▶ Task statement
Only lines holding the word "zoom" are wanted from the records; copy all of them.

▶ Provided material
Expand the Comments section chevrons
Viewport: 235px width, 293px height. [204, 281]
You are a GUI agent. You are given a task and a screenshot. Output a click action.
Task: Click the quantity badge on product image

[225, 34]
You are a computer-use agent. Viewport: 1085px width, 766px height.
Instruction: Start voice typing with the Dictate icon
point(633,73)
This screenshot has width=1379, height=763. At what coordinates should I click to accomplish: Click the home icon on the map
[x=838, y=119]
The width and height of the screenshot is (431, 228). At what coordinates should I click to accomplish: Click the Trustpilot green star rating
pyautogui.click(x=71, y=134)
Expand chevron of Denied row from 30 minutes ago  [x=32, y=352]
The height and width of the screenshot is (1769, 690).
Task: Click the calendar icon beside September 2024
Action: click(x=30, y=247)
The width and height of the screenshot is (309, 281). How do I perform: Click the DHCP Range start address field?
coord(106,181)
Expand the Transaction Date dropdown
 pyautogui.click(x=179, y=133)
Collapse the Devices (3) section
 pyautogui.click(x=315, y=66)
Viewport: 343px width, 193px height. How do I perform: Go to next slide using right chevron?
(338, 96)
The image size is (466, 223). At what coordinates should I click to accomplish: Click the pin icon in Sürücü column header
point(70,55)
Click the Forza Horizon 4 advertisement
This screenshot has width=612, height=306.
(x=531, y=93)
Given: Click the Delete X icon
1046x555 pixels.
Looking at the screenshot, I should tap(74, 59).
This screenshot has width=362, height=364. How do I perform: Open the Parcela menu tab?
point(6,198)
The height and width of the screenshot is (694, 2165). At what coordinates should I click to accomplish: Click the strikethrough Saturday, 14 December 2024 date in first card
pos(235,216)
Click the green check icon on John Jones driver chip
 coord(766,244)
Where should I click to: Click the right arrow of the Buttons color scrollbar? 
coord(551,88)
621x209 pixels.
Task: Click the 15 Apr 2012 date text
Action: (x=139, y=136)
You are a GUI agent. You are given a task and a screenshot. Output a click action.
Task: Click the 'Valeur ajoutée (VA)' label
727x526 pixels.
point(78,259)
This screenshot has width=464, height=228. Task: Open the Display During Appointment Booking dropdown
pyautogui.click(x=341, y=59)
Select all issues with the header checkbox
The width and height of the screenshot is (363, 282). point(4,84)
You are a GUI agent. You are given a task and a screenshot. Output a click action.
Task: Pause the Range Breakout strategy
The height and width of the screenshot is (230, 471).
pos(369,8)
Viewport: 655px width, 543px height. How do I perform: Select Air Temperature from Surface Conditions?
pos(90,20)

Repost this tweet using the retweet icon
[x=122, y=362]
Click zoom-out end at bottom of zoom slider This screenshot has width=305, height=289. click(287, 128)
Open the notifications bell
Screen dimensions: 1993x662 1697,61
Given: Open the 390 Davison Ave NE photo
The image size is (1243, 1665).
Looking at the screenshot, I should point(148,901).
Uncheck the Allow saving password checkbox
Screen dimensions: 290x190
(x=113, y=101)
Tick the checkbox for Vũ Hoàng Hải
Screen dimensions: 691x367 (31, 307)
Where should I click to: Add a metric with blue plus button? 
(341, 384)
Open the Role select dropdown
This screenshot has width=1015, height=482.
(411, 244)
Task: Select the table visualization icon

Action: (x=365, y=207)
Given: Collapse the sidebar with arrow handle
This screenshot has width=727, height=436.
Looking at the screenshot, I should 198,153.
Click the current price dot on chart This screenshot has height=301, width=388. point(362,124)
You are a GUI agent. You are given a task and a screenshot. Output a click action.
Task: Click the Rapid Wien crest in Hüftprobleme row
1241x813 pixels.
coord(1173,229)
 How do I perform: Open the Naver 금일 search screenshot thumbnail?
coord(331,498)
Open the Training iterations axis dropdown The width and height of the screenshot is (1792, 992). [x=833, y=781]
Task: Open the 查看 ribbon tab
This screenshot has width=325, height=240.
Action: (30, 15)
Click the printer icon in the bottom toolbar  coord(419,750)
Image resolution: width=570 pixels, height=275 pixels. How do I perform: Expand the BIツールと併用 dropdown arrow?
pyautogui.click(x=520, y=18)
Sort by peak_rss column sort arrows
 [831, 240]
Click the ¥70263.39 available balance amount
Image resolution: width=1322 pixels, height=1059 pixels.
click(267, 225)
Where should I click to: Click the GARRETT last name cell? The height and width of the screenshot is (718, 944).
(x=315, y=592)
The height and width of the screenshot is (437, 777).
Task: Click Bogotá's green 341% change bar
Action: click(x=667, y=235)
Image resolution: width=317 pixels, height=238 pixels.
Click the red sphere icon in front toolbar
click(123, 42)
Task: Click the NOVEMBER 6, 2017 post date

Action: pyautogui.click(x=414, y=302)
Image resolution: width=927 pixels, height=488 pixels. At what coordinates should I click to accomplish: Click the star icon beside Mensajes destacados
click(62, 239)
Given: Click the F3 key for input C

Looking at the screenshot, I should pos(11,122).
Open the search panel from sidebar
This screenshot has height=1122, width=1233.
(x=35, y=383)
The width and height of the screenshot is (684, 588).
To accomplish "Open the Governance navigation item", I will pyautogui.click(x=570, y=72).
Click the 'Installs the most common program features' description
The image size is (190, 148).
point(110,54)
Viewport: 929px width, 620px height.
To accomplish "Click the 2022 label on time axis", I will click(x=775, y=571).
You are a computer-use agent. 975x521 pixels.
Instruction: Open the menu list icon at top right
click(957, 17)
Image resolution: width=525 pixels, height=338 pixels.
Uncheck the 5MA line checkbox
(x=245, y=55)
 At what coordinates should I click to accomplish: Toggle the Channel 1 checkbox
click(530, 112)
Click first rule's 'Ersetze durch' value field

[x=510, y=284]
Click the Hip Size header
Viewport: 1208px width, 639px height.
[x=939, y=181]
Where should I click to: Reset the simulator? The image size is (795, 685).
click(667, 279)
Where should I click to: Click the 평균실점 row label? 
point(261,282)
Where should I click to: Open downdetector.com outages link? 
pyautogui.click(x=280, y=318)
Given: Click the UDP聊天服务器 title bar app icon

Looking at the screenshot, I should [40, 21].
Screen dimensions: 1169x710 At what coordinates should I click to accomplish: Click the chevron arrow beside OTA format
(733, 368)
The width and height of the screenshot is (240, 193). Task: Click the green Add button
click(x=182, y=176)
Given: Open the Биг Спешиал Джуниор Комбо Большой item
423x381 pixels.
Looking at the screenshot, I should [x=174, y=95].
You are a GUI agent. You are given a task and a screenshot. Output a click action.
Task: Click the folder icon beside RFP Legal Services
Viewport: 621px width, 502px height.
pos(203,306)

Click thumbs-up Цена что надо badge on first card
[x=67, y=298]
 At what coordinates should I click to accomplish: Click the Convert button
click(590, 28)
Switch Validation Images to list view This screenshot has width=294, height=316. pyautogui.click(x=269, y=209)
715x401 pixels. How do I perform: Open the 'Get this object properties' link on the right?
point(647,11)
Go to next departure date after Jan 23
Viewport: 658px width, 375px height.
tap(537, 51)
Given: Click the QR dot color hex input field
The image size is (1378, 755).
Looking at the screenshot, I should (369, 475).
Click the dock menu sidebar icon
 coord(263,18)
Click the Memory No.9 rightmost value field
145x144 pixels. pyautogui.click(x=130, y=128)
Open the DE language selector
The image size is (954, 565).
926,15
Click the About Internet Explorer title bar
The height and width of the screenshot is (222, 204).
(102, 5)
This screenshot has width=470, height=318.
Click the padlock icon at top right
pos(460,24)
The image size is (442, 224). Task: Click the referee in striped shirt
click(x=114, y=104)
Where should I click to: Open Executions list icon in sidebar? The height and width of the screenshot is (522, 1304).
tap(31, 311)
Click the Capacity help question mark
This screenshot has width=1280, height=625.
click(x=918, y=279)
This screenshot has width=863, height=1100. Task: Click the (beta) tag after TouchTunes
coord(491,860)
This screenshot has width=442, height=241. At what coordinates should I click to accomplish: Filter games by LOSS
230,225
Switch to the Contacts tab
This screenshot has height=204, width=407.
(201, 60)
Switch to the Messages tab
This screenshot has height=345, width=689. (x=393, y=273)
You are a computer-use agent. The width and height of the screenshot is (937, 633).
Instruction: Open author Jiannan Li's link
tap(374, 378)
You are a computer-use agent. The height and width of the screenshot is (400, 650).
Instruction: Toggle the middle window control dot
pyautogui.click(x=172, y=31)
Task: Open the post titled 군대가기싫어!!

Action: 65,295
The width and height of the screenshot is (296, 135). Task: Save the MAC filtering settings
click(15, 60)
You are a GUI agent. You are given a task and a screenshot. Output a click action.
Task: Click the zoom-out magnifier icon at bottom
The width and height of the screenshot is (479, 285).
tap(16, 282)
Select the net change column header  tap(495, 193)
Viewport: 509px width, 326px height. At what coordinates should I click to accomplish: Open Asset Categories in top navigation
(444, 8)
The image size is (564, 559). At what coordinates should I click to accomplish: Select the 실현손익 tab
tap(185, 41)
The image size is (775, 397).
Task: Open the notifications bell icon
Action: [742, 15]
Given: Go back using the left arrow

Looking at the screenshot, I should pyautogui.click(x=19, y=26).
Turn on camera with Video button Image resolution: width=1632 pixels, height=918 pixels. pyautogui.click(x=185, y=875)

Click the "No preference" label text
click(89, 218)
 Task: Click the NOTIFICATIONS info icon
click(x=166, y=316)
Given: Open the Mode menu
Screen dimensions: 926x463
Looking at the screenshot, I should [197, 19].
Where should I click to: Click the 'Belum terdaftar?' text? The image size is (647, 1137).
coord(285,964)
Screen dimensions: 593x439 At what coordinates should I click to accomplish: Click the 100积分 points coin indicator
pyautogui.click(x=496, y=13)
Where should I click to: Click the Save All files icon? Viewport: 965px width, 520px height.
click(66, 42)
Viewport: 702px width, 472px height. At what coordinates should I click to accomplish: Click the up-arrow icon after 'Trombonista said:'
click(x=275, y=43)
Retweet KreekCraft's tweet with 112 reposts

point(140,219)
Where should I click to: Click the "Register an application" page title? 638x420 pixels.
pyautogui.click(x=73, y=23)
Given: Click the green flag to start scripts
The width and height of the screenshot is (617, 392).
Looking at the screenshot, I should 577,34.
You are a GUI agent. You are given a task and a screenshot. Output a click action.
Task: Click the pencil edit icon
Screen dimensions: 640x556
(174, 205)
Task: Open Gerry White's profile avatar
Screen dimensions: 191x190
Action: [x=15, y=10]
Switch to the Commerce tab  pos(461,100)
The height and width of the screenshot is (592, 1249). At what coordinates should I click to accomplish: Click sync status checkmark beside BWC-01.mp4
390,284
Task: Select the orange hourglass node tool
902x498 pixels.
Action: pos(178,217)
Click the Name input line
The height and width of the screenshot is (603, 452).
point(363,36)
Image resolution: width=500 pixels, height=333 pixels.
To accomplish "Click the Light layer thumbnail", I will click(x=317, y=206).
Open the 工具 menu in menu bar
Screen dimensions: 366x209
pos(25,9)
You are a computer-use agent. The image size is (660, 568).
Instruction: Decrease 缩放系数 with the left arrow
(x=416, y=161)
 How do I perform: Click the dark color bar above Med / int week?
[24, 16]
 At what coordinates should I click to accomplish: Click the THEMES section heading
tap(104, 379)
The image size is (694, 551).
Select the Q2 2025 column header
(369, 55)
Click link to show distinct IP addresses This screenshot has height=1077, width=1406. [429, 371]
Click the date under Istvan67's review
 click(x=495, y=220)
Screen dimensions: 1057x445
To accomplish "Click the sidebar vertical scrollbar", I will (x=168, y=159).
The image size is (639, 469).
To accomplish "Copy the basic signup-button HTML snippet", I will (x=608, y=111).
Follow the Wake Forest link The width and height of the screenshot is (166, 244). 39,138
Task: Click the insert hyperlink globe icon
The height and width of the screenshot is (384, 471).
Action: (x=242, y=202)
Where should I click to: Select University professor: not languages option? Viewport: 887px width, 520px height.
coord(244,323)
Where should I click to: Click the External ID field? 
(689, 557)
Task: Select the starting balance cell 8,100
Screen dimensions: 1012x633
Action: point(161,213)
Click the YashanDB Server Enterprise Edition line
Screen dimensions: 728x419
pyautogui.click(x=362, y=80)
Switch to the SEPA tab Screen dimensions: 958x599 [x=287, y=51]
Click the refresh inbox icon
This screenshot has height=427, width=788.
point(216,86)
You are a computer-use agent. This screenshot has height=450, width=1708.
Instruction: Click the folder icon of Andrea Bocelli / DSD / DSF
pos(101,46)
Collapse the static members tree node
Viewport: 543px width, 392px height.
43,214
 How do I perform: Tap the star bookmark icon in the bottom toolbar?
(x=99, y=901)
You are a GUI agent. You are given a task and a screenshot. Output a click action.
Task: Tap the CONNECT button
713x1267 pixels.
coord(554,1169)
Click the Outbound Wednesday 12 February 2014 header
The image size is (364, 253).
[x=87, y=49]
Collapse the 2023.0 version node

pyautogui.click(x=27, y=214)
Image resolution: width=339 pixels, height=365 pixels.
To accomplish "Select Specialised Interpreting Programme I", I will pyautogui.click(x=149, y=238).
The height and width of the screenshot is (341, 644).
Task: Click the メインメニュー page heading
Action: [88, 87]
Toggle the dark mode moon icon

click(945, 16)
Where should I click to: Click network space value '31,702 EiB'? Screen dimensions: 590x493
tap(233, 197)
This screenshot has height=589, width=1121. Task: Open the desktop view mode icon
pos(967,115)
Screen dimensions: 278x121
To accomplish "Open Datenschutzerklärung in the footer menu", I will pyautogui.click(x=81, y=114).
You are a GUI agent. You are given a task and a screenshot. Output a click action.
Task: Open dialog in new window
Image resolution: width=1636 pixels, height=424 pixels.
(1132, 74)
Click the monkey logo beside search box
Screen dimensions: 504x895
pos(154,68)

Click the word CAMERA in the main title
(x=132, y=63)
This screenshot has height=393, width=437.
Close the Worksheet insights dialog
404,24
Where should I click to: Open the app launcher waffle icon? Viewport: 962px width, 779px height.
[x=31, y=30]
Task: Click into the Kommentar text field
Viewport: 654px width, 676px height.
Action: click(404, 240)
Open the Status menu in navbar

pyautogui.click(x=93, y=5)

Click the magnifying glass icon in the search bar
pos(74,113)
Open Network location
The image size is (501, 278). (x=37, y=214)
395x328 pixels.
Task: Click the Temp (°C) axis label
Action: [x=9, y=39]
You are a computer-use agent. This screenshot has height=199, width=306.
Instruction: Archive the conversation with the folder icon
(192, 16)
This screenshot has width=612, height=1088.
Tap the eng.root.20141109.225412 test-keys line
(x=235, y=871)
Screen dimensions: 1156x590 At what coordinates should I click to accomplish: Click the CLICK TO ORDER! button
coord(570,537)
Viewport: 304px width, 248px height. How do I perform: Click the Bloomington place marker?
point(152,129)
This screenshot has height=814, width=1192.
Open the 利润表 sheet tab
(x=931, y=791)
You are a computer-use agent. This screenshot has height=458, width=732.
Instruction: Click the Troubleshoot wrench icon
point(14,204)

▶ Solution to this problem
Click zoom-out end at bottom of zoom slider This screenshot has width=305, height=289. click(287, 128)
Task: Click the zoom-out magnifier icon at bottom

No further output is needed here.